Thomas Straubhaar is a Swiss-German economist and professor of international economic relations at the University of Hamburg. He sees unconditional universal basic income as a possible solution for the welfare state in the digital age.
Martin R. Stuchtey is professor of resource strategies and management at Innsbruck University, and the founder of the company SYSTEMIQ. He is keen to design industrial supply systems using nature as a model: renewable, circular, resilient.
Jake Sullivan was the national security advisor to Joe Biden, the Vice President under Barack Obama and presidential candidate in this year’s election, and was also deputy chief of staff to Hillary Clinton during her time as Secretary of State. The political scientist and jurist is currently working in the academic field, holding various positions including faculty member at the University of New Hampshire.
Heinz Hermann Thiele is the majority owner and honorary chairman of the Knorr-Bremse AG supervisory board. An encounter with Alfred Herrhausen led to a decisive turn in his career and ultimately to a long-standing friendship between the businessman and the Deutsche Bank board spokesman.

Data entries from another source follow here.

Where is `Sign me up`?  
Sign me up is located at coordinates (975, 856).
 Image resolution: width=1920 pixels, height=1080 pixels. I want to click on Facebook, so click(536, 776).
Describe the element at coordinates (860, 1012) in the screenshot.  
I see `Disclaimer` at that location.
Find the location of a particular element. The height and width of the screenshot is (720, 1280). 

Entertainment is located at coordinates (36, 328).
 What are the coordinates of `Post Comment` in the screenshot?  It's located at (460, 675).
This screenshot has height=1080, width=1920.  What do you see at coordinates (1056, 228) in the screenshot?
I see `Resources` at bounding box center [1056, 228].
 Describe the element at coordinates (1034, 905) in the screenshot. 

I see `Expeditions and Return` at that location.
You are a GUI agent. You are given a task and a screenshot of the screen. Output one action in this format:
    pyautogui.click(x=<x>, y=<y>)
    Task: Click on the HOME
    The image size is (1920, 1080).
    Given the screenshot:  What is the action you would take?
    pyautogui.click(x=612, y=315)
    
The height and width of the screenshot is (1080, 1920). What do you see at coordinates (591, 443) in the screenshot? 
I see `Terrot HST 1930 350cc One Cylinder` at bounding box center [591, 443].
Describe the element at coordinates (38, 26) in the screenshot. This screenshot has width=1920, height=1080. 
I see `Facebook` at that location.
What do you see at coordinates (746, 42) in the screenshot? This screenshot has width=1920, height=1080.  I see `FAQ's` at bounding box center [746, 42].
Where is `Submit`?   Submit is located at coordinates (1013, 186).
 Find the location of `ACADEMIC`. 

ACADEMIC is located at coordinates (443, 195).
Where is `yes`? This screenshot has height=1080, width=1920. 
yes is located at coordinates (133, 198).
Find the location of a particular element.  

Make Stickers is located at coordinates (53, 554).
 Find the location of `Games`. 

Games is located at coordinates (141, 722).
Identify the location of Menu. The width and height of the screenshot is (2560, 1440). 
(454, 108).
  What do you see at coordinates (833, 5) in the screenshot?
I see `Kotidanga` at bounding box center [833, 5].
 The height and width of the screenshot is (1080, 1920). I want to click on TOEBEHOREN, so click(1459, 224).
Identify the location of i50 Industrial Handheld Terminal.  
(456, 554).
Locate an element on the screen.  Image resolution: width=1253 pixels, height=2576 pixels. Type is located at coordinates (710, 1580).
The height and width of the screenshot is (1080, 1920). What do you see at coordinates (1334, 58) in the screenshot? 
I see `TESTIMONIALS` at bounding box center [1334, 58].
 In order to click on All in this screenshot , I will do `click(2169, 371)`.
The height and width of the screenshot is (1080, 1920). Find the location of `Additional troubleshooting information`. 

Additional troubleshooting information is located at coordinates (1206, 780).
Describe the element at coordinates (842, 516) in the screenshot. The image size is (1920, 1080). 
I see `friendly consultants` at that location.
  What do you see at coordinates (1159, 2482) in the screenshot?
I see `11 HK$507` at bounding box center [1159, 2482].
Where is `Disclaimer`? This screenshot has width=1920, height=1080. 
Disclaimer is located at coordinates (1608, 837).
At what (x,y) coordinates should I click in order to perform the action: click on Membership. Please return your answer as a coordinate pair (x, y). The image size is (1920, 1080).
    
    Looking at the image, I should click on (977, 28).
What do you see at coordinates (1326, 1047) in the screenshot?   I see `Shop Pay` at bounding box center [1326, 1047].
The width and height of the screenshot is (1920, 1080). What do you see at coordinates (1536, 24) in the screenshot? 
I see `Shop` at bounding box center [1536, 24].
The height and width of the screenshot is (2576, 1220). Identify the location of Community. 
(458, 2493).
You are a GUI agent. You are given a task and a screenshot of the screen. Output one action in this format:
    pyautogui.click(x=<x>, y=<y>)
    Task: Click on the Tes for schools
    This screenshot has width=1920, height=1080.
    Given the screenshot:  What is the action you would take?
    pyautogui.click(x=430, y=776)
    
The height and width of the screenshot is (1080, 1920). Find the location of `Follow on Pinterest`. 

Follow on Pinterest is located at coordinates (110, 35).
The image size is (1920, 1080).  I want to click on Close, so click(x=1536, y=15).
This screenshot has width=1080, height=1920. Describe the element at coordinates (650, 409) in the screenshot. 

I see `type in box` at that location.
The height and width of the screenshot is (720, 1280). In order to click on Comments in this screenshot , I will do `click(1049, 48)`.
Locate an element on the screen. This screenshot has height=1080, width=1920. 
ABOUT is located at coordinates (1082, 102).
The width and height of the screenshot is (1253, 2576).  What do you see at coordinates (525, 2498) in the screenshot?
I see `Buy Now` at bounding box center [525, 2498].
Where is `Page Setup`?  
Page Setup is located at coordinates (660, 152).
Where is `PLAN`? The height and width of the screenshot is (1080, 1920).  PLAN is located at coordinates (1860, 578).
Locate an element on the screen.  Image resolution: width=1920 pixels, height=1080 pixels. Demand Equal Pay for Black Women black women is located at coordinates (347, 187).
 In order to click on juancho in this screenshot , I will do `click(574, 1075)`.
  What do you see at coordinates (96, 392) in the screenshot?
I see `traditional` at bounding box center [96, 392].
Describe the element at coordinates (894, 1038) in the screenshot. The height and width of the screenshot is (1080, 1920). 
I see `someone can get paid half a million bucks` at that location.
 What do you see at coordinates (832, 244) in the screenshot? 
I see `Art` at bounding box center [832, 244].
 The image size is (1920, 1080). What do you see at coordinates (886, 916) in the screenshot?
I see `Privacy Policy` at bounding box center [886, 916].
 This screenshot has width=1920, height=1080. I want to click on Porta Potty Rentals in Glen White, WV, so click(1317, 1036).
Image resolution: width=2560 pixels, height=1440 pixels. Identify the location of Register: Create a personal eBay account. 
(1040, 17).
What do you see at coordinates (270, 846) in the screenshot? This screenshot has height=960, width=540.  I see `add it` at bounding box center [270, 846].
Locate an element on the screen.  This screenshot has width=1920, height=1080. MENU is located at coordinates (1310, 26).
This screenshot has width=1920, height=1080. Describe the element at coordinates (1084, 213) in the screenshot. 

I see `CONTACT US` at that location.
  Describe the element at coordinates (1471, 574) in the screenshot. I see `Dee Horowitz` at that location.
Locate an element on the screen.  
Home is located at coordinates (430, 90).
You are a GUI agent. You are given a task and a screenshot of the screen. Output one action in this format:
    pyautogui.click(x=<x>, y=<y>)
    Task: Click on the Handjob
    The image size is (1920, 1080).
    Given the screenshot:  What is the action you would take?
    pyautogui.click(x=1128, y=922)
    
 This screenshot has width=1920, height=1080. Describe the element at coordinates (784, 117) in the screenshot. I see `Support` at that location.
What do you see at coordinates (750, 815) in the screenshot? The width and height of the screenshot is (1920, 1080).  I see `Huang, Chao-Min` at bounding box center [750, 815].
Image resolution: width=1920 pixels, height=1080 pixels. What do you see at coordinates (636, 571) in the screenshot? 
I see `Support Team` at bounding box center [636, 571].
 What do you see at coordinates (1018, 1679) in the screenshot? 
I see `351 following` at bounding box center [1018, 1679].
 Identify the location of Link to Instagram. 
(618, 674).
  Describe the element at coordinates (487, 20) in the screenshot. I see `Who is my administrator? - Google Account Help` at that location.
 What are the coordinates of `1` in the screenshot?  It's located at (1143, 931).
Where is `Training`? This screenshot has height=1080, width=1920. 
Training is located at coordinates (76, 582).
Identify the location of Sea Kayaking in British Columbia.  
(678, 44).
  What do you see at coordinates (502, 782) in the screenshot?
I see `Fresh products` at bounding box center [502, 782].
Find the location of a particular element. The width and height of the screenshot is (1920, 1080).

Jamila Tressel completed her Abitur (high school diploma) at the Evangelische Schule Berlin Zentrum. She is active with the Schule im Aufbruch (Schools in Transformation) reform initiative, which was founded by her former school principal Margret Rasfeld. When she was 14 years old, she expressed her frustration with the conventional school system by writing a book. She is now keen to help bring about fundamental change to German classrooms.
Heinrich August Winkler is an emeritus professor of history at the Humboldt University of Berlin. His books on the Weimar Republic and the history of the West are regarded as definitive works in their fields.
Ronja Wolf is Martin Stuchtey’s co-author.